Almost all economists we track are suggesting Australia and the world will see the most significant economic slowdown since the Great Depression of the 1930s. In contrast, almost all capital markets are now seeing buyers choose to look through this slowdown as they believe the slowing trend of COVID19, the US$7trn of committed central bank asset purchases and $6trn of announced fiscal stimulus justify rebounding asset prices. In particular, the S&P500 in the US has recaptured levels seen only last October. Non-listed real estate, which underpins our loans, is largely just not trading and has not seen the aggressive dip nor subsequent bounce in values. Market dislocation has all happened so quickly that participants are trying to determine market clearing price levels. This sentiment is true of many of our potential borrowers; only those who need immediate liquidity are accepting the higher rates we are now asking and we are working to close several loans. The remaining potential borrowers are delaying their decision – hoping for better sentiment to re-emerge or until they simply have no choice but to get on with business.

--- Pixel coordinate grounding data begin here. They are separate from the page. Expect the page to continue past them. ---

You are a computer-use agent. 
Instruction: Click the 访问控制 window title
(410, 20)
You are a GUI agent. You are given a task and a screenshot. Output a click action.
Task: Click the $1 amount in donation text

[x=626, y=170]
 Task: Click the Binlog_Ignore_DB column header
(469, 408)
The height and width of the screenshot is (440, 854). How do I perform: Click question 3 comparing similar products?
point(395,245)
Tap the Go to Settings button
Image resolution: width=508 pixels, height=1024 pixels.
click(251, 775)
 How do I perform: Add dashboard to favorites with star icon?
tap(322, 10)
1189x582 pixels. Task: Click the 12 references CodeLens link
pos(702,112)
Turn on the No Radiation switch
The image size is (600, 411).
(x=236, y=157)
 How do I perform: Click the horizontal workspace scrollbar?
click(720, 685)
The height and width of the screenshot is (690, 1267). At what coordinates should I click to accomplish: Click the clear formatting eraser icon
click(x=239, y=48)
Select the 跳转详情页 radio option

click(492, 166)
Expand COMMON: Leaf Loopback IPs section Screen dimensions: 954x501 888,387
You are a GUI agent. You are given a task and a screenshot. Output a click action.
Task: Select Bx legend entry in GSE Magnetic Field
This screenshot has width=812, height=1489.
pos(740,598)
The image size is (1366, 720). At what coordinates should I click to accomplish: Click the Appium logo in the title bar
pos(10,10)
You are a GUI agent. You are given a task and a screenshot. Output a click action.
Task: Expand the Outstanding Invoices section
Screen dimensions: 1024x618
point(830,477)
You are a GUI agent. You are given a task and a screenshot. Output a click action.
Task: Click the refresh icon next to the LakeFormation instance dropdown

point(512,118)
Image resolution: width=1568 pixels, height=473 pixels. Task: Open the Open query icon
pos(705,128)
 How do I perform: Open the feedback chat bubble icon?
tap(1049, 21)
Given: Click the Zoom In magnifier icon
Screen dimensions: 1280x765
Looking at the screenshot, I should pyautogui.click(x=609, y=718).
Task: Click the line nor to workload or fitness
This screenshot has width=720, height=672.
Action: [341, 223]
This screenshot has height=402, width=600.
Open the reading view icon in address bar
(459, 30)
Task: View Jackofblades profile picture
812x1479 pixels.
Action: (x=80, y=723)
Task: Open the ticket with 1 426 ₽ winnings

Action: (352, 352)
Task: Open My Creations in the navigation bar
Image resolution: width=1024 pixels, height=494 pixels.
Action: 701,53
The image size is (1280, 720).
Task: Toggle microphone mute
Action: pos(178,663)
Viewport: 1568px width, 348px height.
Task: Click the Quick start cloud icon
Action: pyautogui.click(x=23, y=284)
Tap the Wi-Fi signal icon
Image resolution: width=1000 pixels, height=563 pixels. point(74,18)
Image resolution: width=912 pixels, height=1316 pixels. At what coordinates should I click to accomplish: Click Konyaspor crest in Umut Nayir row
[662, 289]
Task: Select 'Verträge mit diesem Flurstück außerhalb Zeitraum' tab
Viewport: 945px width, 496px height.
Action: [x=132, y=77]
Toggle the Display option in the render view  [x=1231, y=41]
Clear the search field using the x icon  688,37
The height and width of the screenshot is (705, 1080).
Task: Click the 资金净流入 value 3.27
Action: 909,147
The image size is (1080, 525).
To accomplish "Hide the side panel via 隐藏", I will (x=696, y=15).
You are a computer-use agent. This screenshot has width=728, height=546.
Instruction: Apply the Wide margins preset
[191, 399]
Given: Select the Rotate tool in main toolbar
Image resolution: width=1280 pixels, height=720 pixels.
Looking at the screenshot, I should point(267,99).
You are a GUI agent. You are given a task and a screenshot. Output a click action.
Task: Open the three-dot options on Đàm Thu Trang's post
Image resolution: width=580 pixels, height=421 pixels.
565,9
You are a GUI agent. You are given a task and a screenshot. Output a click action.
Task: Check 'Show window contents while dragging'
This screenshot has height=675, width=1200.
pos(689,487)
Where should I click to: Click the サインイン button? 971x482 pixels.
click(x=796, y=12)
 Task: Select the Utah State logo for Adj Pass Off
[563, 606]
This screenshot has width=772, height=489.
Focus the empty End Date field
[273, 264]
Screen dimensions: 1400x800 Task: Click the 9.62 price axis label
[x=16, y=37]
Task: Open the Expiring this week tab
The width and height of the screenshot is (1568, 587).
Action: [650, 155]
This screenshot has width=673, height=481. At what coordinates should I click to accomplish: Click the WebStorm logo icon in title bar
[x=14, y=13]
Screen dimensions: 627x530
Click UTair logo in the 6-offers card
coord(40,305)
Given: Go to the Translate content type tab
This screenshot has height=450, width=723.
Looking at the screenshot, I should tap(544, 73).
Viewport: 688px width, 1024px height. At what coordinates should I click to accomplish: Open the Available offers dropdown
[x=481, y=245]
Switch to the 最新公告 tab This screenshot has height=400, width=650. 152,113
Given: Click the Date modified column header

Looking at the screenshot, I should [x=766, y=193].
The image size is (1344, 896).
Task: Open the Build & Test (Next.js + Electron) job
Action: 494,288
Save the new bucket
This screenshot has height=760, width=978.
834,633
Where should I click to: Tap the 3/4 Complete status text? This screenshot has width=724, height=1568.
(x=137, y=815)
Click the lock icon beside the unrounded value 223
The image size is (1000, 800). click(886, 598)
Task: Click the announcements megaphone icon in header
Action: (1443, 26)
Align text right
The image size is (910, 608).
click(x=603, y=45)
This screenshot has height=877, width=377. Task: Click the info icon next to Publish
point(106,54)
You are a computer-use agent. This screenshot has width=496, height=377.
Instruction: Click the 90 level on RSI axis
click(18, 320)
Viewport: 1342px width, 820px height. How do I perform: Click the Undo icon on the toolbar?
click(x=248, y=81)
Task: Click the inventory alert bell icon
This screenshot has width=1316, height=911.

Our view is that it simply makes no sense for listed or private assets to trade at similar prices to where they were in recent times, as earnings and balance sheets needed to support these values will be lower. All of the stimulus and government support is necessary to avert a major economic crisis but we simply cannot wish away the dramatic damage that a sustained period of lower economic activity, profitability and employment will inflict on balance sheets of governments, companies and consumers. As a result, we think senior debt will be well protected but equity in general now offers no upside.
With this backdrop our current intention is to:
- Continue lending against assets at conservative LVRs, as we feel the stimulus has averted 30-40% declines in real estate prices but there is not upside to values
- Maintain higher interest rates to take advantage of the limited competition in private markets
- Use the bounce in markets to increase our hedge book which will protect against an economic crash, accepting it may have a short term negative impact on Fund performance
- Maintain very healthy cash balances to work our way through any potential delayed or defaulting repayments
- Maintain a preference for financing existing buildings/assets versus construction loans
The Merricks Capital Partners Fund continues to perform as expected and our investment strategy remains unchanged.
Enquiry rates from new borrowers remains strong and we are working our way through a number of new opportunities, albeit cautiously in this market. No new loans have yet been written this month. We are still maintaining our cash balance of 15%-20% across the Fund and expect some negative impact on our April performance as the value of our portfolio insurance declines with more buoyant markets.